▶ DATA SHOWN
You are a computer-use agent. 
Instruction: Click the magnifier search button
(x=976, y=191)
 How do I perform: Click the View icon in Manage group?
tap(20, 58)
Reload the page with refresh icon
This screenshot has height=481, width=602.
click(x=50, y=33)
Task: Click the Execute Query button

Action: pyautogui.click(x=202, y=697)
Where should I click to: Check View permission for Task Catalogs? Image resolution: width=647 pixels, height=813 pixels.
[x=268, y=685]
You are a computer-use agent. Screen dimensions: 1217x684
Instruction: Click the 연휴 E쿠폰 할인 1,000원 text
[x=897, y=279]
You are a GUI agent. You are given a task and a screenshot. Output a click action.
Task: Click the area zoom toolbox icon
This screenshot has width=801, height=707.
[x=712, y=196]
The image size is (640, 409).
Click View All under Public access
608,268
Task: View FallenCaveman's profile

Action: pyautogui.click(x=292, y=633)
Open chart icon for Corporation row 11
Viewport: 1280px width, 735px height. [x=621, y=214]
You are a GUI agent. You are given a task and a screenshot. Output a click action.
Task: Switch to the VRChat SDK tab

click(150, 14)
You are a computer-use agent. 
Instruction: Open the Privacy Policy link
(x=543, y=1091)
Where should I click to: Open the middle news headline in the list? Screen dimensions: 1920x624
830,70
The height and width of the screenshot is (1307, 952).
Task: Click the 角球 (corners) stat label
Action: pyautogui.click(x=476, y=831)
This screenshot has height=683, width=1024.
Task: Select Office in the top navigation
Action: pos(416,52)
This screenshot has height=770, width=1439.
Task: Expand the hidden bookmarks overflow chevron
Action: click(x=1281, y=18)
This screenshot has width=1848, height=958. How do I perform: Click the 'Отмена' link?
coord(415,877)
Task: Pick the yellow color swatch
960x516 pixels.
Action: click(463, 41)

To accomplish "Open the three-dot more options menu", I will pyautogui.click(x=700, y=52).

▶ TASK DESCRIPTION
All of the entries must be given again, word for word.

▶ YOUR SOLUTION
You are a computer-use agent. 
Instruction: Click the magnifier search button
(x=976, y=191)
 How do I perform: Click the View icon in Manage group?
tap(20, 58)
Reload the page with refresh icon
This screenshot has height=481, width=602.
click(x=50, y=33)
Task: Click the Execute Query button

Action: pyautogui.click(x=202, y=697)
Where should I click to: Check View permission for Task Catalogs? Image resolution: width=647 pixels, height=813 pixels.
[x=268, y=685]
You are a computer-use agent. Screen dimensions: 1217x684
Instruction: Click the 연휴 E쿠폰 할인 1,000원 text
[x=897, y=279]
You are a GUI agent. You are given a task and a screenshot. Output a click action.
Task: Click the area zoom toolbox icon
This screenshot has width=801, height=707.
[x=712, y=196]
The image size is (640, 409).
Click View All under Public access
608,268
Task: View FallenCaveman's profile

Action: pyautogui.click(x=292, y=633)
Open chart icon for Corporation row 11
Viewport: 1280px width, 735px height. [x=621, y=214]
You are a GUI agent. You are given a task and a screenshot. Output a click action.
Task: Switch to the VRChat SDK tab

click(150, 14)
You are a computer-use agent. 
Instruction: Open the Privacy Policy link
(x=543, y=1091)
Where should I click to: Open the middle news headline in the list? Screen dimensions: 1920x624
830,70
The height and width of the screenshot is (1307, 952).
Task: Click the 角球 (corners) stat label
Action: pyautogui.click(x=476, y=831)
This screenshot has height=683, width=1024.
Task: Select Office in the top navigation
Action: pos(416,52)
This screenshot has height=770, width=1439.
Task: Expand the hidden bookmarks overflow chevron
Action: click(x=1281, y=18)
This screenshot has width=1848, height=958. How do I perform: Click the 'Отмена' link?
coord(415,877)
Task: Pick the yellow color swatch
960x516 pixels.
Action: click(463, 41)

To accomplish "Open the three-dot more options menu", I will pyautogui.click(x=700, y=52).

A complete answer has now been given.